-- Document section --
•••
# Master key blank



## Guest (Dec 8, 2002)

Hi everyone,

anybody knows where I can buy online original master key blank with Nissan logo on it ? Or going to the dealer is the only option ?

Thanks,
Vitali.


----------



## wes (Apr 30, 2002)

*Key*

Most of the key blanks I have seen on-line are Nismo blanks or chrome blanks. If they are what you want you can find them on ebay if you do a search. The Genuine Nismo key can be found at mossyperformance.com. 

Otherwise the dealer has them, I believe most key makers have Nissan STYLE blanks, they are the same shape as the factory but they are lacking the Nissan logo.


----------



## Guest (Dec 8, 2002)

Thanks wes,

I know about Nismo blanks, but I wanted the key with Nissan logo. So I think the dealer is where I should go.

Vitali.


----------



## Ninety-Nine SE-L (May 5, 2002)

hahaha, check this out. I just bought one:








butterfly style key.


----------



## andre (Apr 30, 2002)

Is it functional?  (butterfly)


----------



## mavenali (Nov 22, 2002)

I found a site the other night that sells gold and silver keys w/ the black NISMO symbol w/ red cirle for O --- Im at work right now so not sure where the sight is but i will post later tonite and give you the address. -- the only problem is you're gonna have to translate japanese yen into what ever the dollar would be....


----------



## Gimp (Jun 9, 2002)

This, I THINK, is what Mavenali is talking about. They're kinda pricey. Around $45-55 per key.


----------



## Gimp (Jun 9, 2002)

http://www.courtesyparts.com/Mercha...n=PROD&Store_Code=CP&Product_Code=KEY01-WTF01


----------



## mavenali (Nov 22, 2002)

Timbo.. thats exactly what i was talking about... love that key.. but didn't know it cost tht much..


----------



## nak1 (May 17, 2002)

you can get the Nissan key blank already cut for you car if you go to the dealer. I think its like $15 dollars. They refrence your VIN and cut you a key. Make sure you have proof of ownership though... they shouldnt cut it unless you do. I will be doing this tomorrow.


----------



## Guest (Dec 11, 2002)

*Switchblade*

Anyone know if Nissans can get those cool switchblade keys? 

I have seen VW's with em


----------



## Niss200SXGTR (May 31, 2002)

no


----------



## JZK316 (Sep 18, 2002)

You can get a GTR one from motorex.net .


----------
•••
Click-target data:

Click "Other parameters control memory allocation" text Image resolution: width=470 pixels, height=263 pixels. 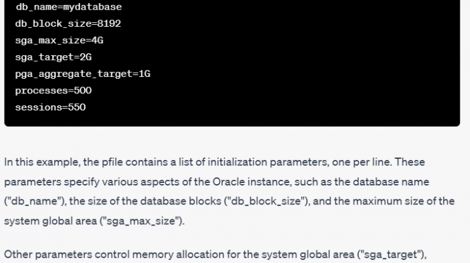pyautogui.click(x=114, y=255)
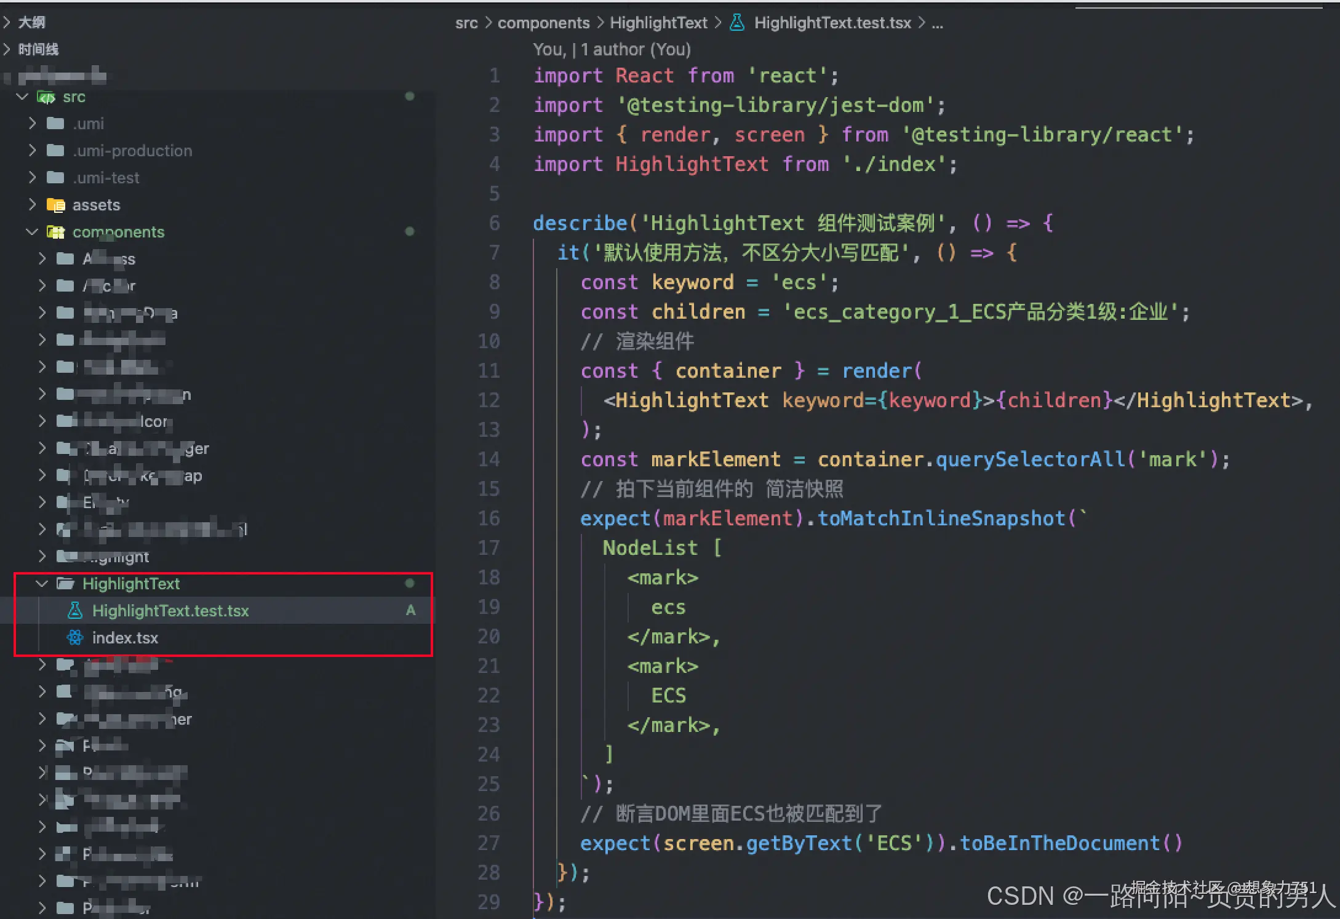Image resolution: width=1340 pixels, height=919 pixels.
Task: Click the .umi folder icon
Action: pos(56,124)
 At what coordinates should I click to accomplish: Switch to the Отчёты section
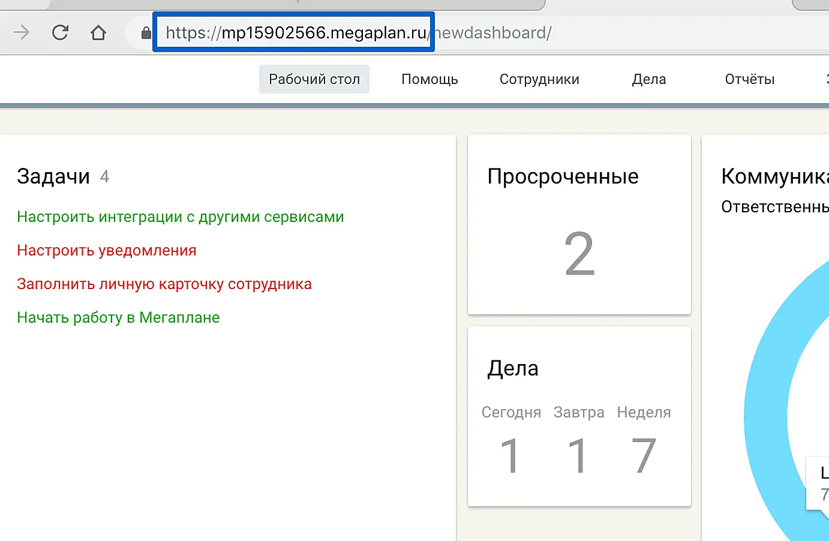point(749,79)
•••
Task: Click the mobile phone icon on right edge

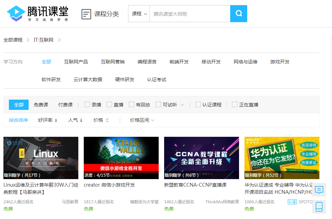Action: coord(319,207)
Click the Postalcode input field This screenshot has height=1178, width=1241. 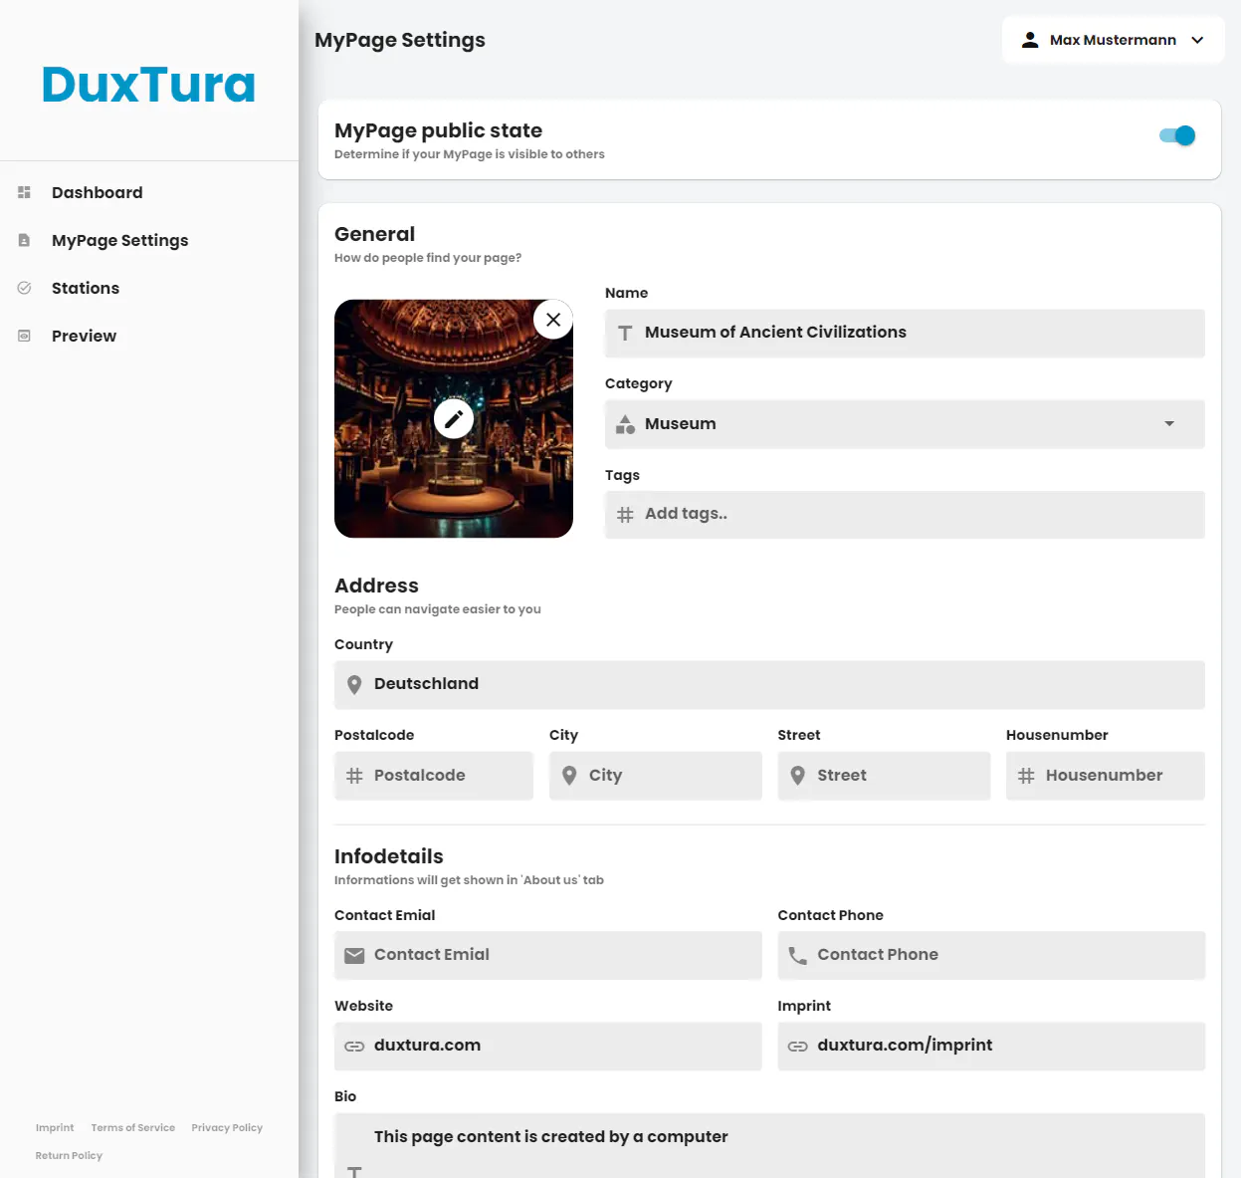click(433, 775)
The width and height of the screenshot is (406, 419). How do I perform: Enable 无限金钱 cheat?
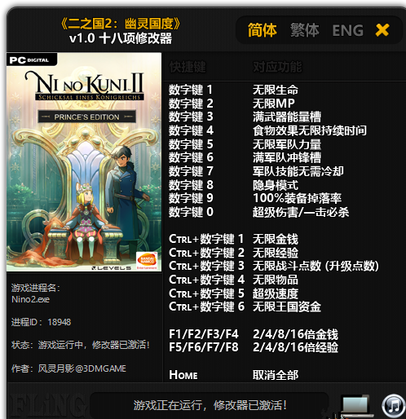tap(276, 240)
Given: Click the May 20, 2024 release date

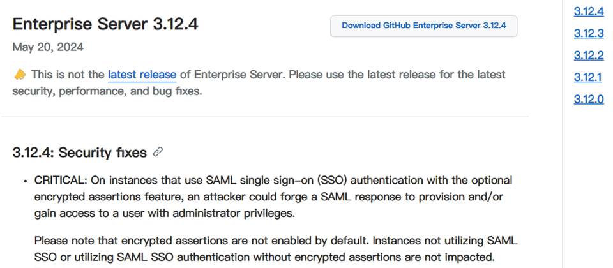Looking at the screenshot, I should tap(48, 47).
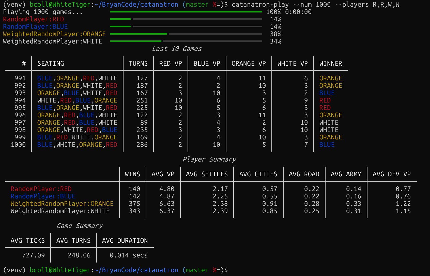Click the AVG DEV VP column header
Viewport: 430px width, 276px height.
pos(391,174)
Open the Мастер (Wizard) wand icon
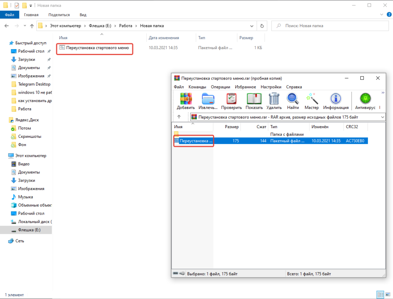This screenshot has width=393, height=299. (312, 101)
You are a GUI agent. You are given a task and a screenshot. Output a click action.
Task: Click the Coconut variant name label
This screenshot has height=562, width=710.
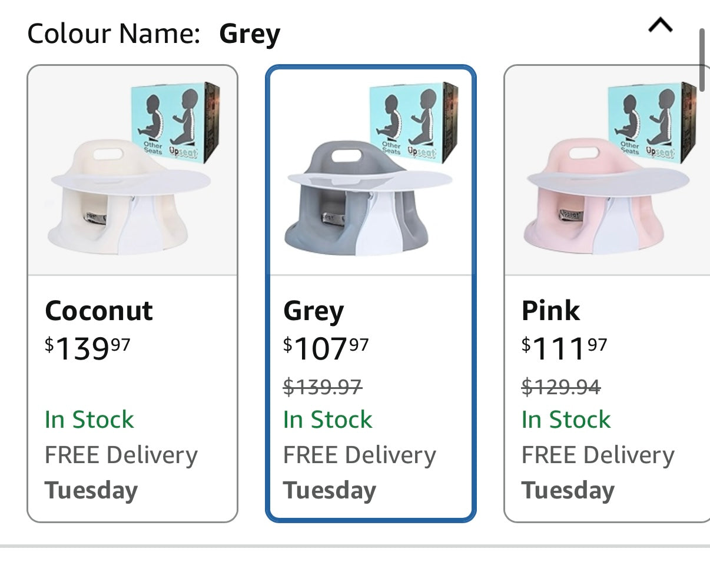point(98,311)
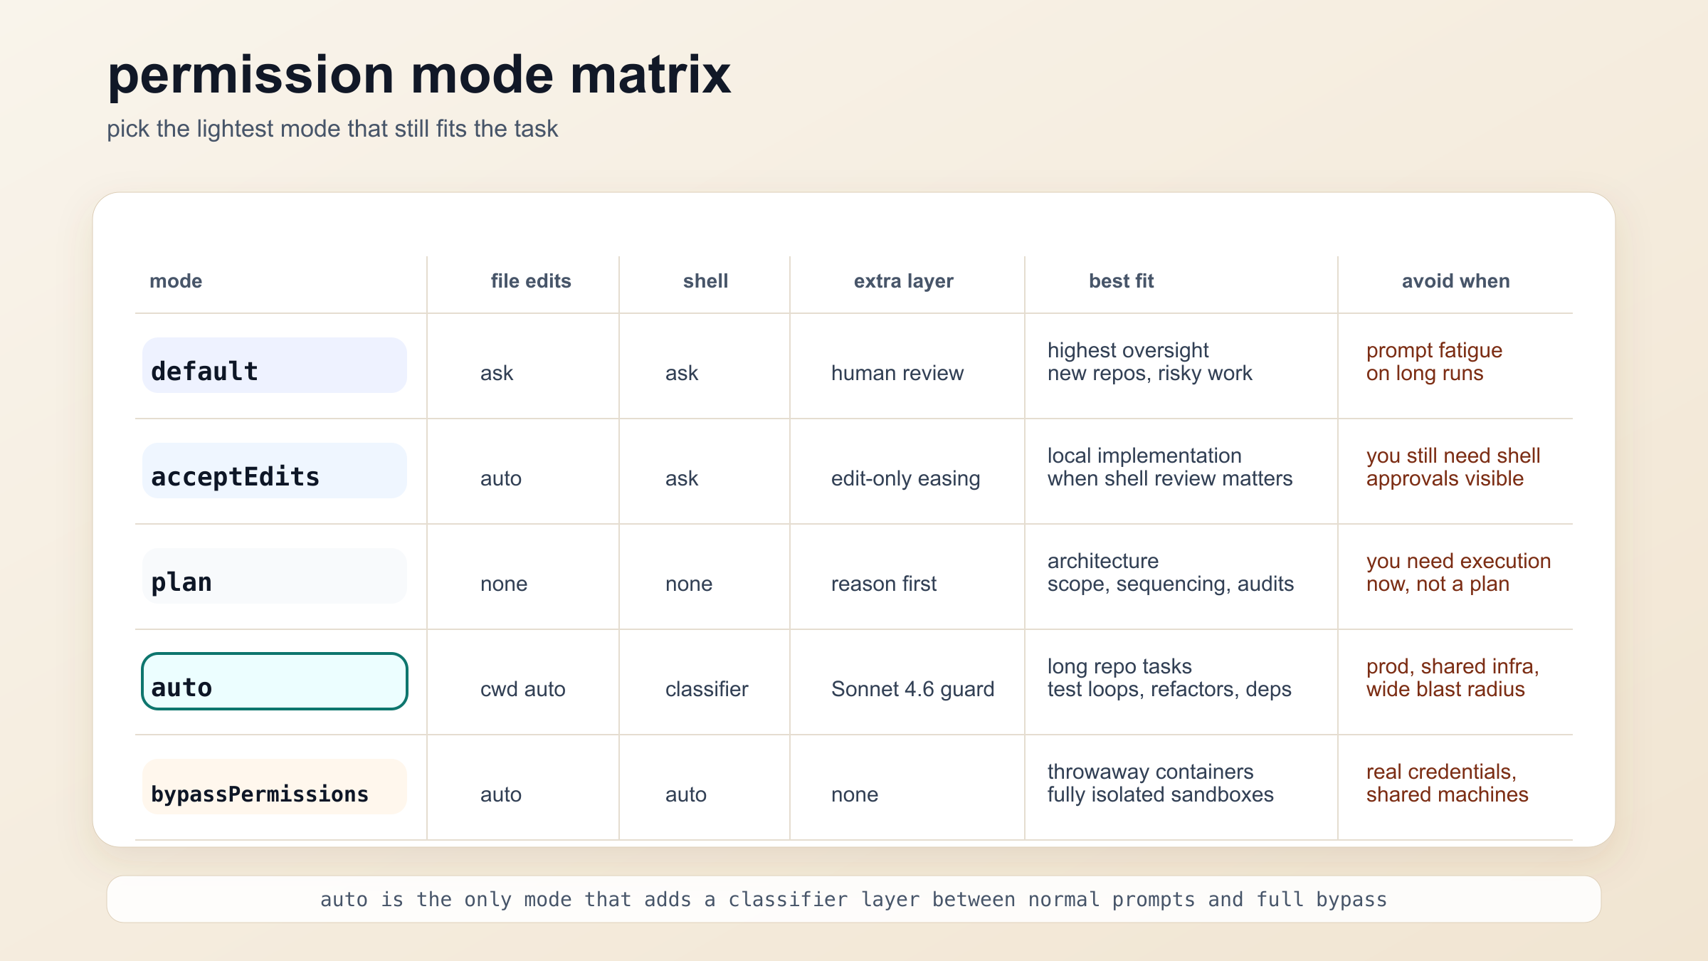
•••
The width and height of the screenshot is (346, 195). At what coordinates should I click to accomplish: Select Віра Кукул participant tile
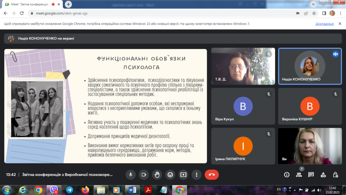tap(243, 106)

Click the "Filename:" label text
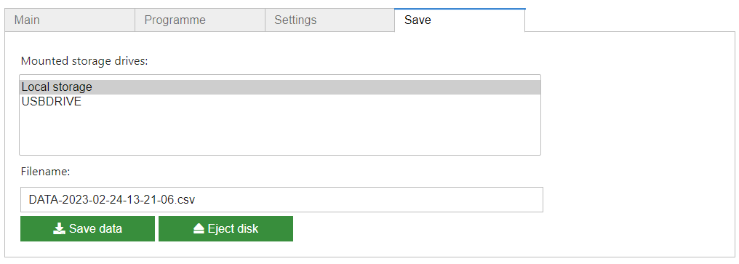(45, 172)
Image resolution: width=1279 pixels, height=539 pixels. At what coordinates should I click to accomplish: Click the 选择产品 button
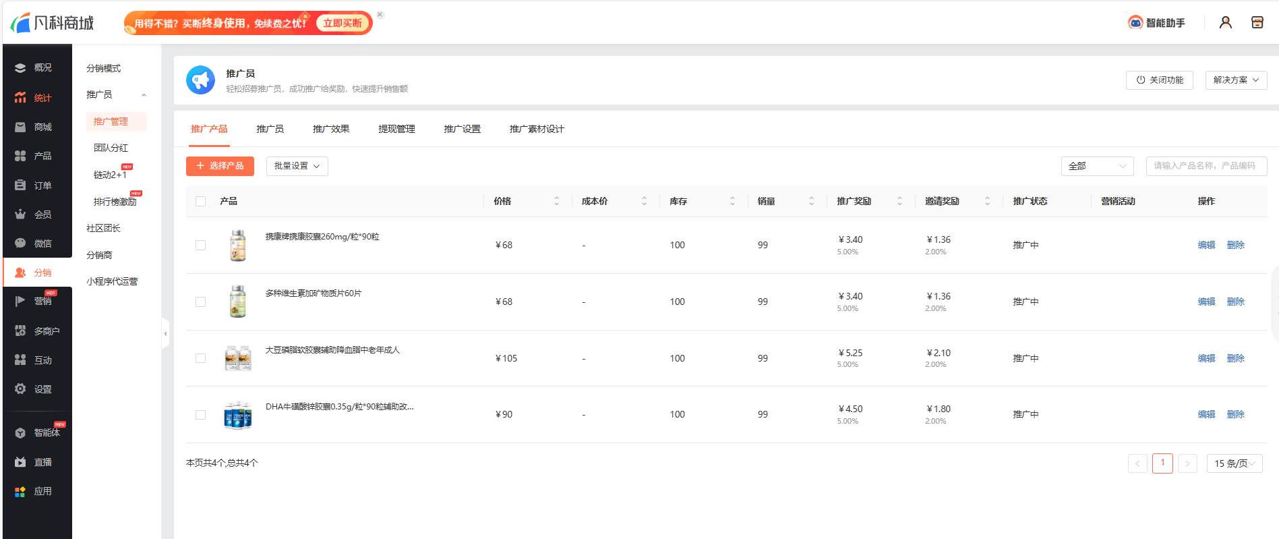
•••
-- What you will do --
Copy out the entire forum thread on Nissan master key blanks, word for word from start to finish.

-- Task output --
# Master key blank



## Guest (Dec 8, 2002)

Hi everyone,

anybody knows where I can buy online original master key blank with Nissan logo on it ? Or going to the dealer is the only option ?

Thanks,
Vitali.


----------



## wes (Apr 30, 2002)

*Key*

Most of the key blanks I have seen on-line are Nismo blanks or chrome blanks. If they are what you want you can find them on ebay if you do a search. The Genuine Nismo key can be found at mossyperformance.com. 

Otherwise the dealer has them, I believe most key makers have Nissan STYLE blanks, they are the same shape as the factory but they are lacking the Nissan logo.


----------



## Guest (Dec 8, 2002)

Thanks wes,

I know about Nismo blanks, but I wanted the key with Nissan logo. So I think the dealer is where I should go.

Vitali.


----------



## Ninety-Nine SE-L (May 5, 2002)

hahaha, check this out. I just bought one:








butterfly style key.


----------



## andre (Apr 30, 2002)

Is it functional?  (butterfly)


----------



## mavenali (Nov 22, 2002)

I found a site the other night that sells gold and silver keys w/ the black NISMO symbol w/ red cirle for O --- Im at work right now so not sure where the sight is but i will post later tonite and give you the address. -- the only problem is you're gonna have to translate japanese yen into what ever the dollar would be....


----------



## Gimp (Jun 9, 2002)

This, I THINK, is what Mavenali is talking about. They're kinda pricey. Around $45-55 per key.


----------



## Gimp (Jun 9, 2002)

http://www.courtesyparts.com/Mercha...n=PROD&Store_Code=CP&Product_Code=KEY01-WTF01


----------



## mavenali (Nov 22, 2002)

Timbo.. thats exactly what i was talking about... love that key.. but didn't know it cost tht much..


----------



## nak1 (May 17, 2002)

you can get the Nissan key blank already cut for you car if you go to the dealer. I think its like $15 dollars. They refrence your VIN and cut you a key. Make sure you have proof of ownership though... they shouldnt cut it unless you do. I will be doing this tomorrow.


----------



## Guest (Dec 11, 2002)

*Switchblade*

Anyone know if Nissans can get those cool switchblade keys? 

I have seen VW's with em


----------



## Niss200SXGTR (May 31, 2002)

no


----------



## JZK316 (Sep 18, 2002)

You can get a GTR one from motorex.net .


----------